Of course, our generation has seen the videos in history class of the Berlin wall coming down in 1989. For me it always seemed like old history, and so far away. Grainy videos of people hacking a big cement wall with sledgehammers, the fall of communism and the Soviet’s iron curtain. It always seemed like something from the past, but there at the table in the restaurant, this revolution that welcomed in the 1990s now seemed so recent, so close. From here, Bonnie and I dove into the history of socialism and communism, taking a few walking tours around Sofia that delved into different aspects of Bulgaria’s political history and revolution. 

On November 10, the day after the Berlin Wall came down, Bulgaria ousted its communist leader. In February 1990, the Bulgarian constitution was changed, eliminating the communist party’s dictatorship. Just a few months later, in June, the first free elections since 1931 were held. While learning all of this firsthand, walking around the city, seeing old communist buildings (see gallery) converted to privately owned shops, I couldn’t help but think back to our waiter and his family at Contessa. 

As a twenty-something like us, he was the first generation of his family to grow up in democratic Bulgaria. His parents lived in the communist era, grew up under governmental control, and without capitalistic possibilities. You couldn’t just put some money down and start a restaurant with a dream in those times. The state controlled the jobs available. 

I imagined our waiter’s father, the restaurant owner, in the early nineties, after living the first part of his life under the rule of the communist leaders. He was probably excited to take advantage of his new capitalistic freedoms to do whatever he wanted, but I’m sure it wasn’t easy. Think of having to make smart business decisions after working under a government that dictated everything. It must have seemed like a whole new world! And then, just months  after voting in the first free election of his life, he started the restaurant, Contessa. Amazing. 

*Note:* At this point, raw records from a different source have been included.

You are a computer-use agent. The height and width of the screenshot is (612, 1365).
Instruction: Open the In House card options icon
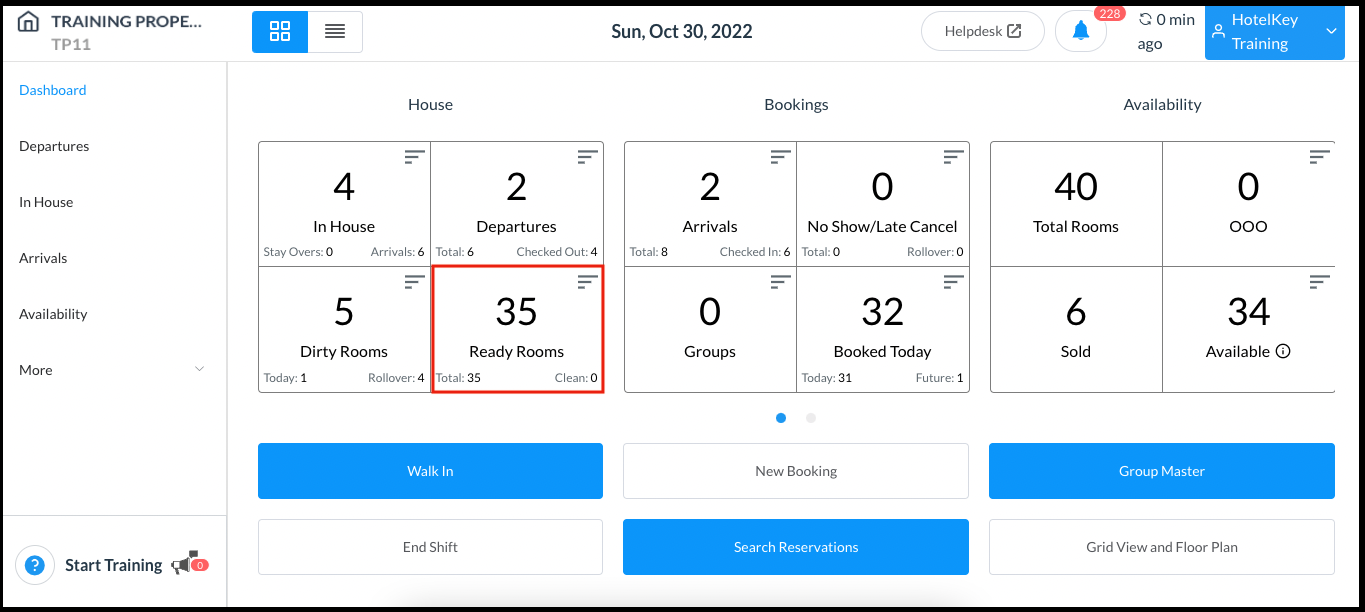pyautogui.click(x=413, y=156)
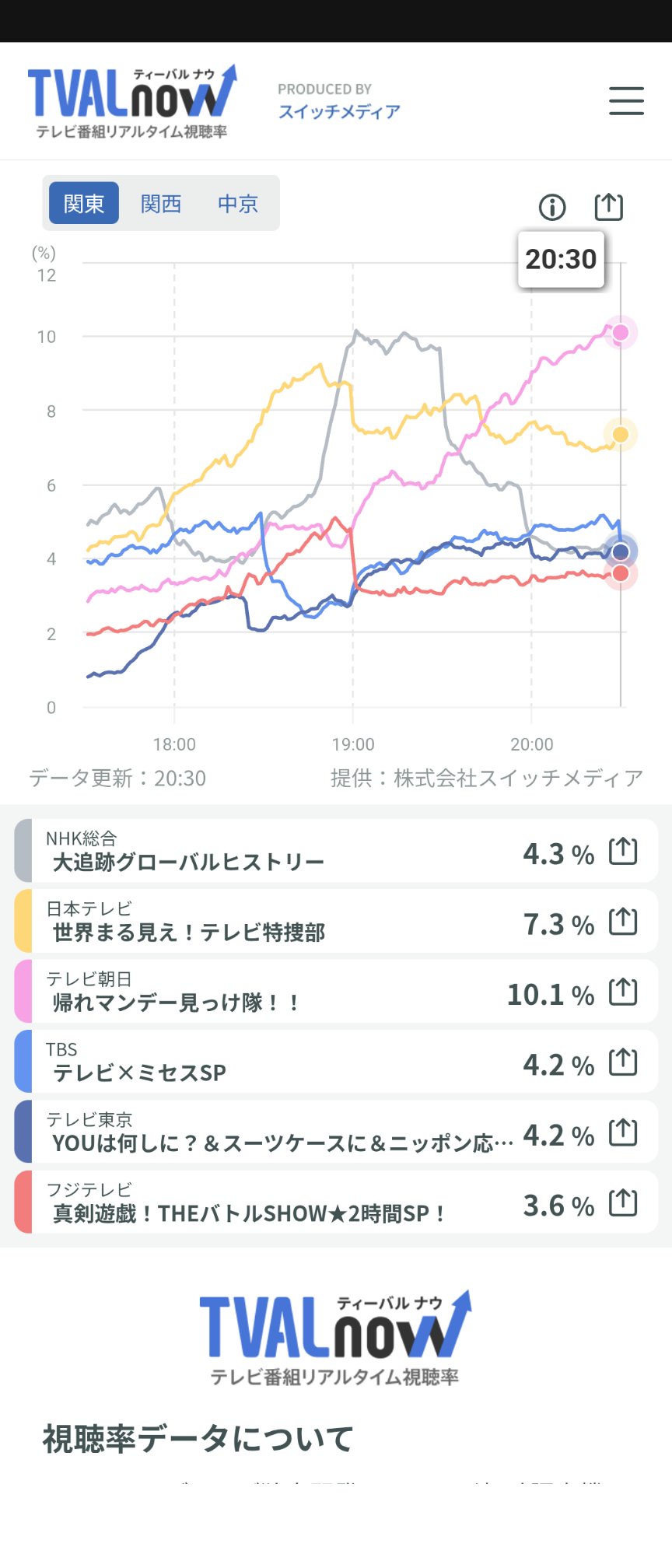Click the 20:30 time tooltip marker
The width and height of the screenshot is (672, 1568).
click(x=561, y=259)
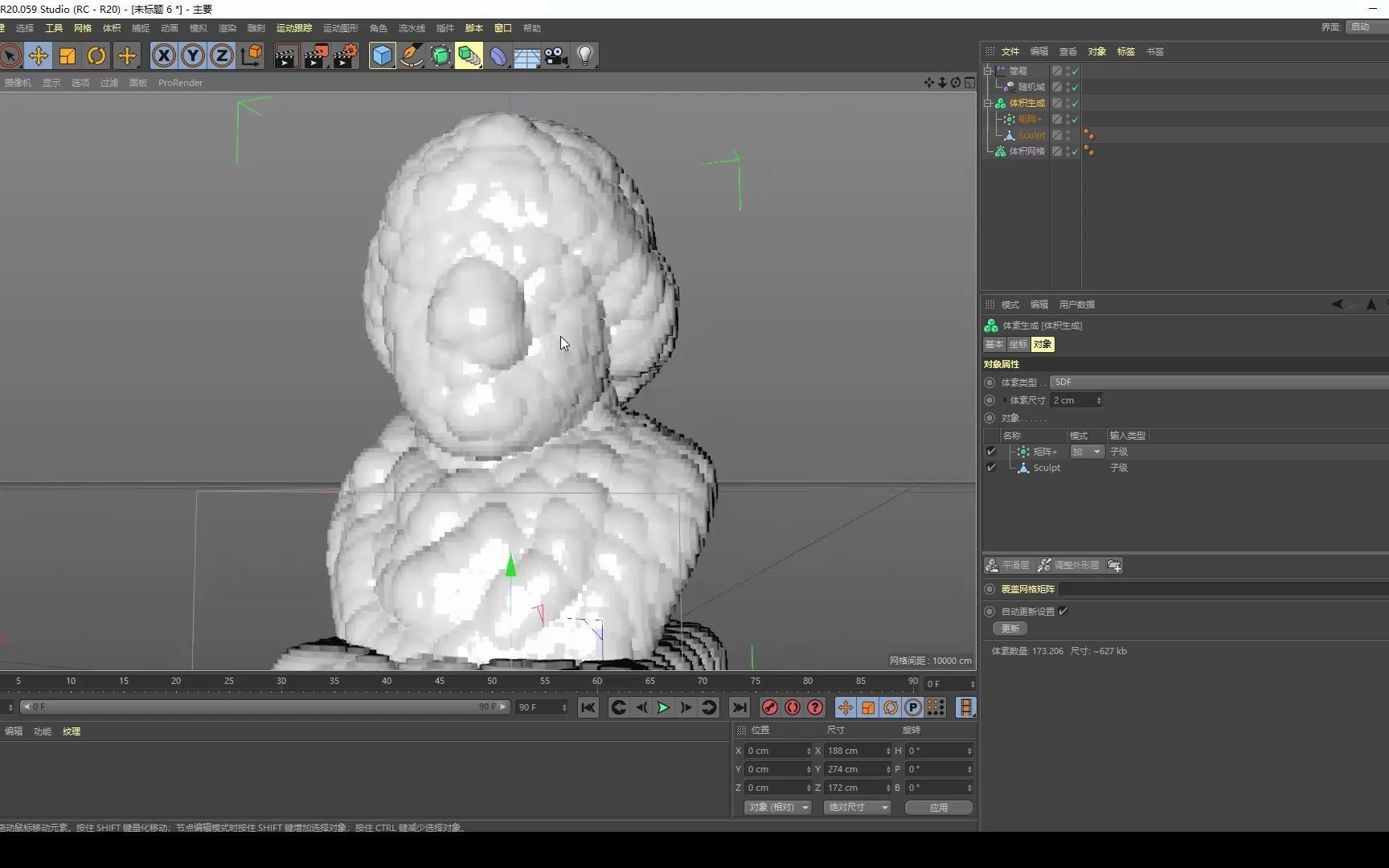Click the 应用 button in the coordinates panel

point(938,807)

This experience really set the tone for us as we started our journey into the Balkans. As Americans, it can be easy to take our freedoms for granted. However, to hear the experiences of people close to our age, of their parent’s stories—it really put things into perspective. And as Bulgaria’s history grows and evolves, I’m sure Contessa’s will as well. Maybe in fifty years, I’ll return to Sofia. As the evening wanes, I’ll round the corner, cross the park grass, and I’m sure I’ll see lights twinkling from a rustic wood restaurant, tucked under the vines on the corner. The sign will read: “Contessa, established 1991.” I’ll sit down at the picnic table near the door, and someone will plop down the menu in front of us.

“Welcome,” he’ll say with a smile. “My father started this restaurant 77 years ago.”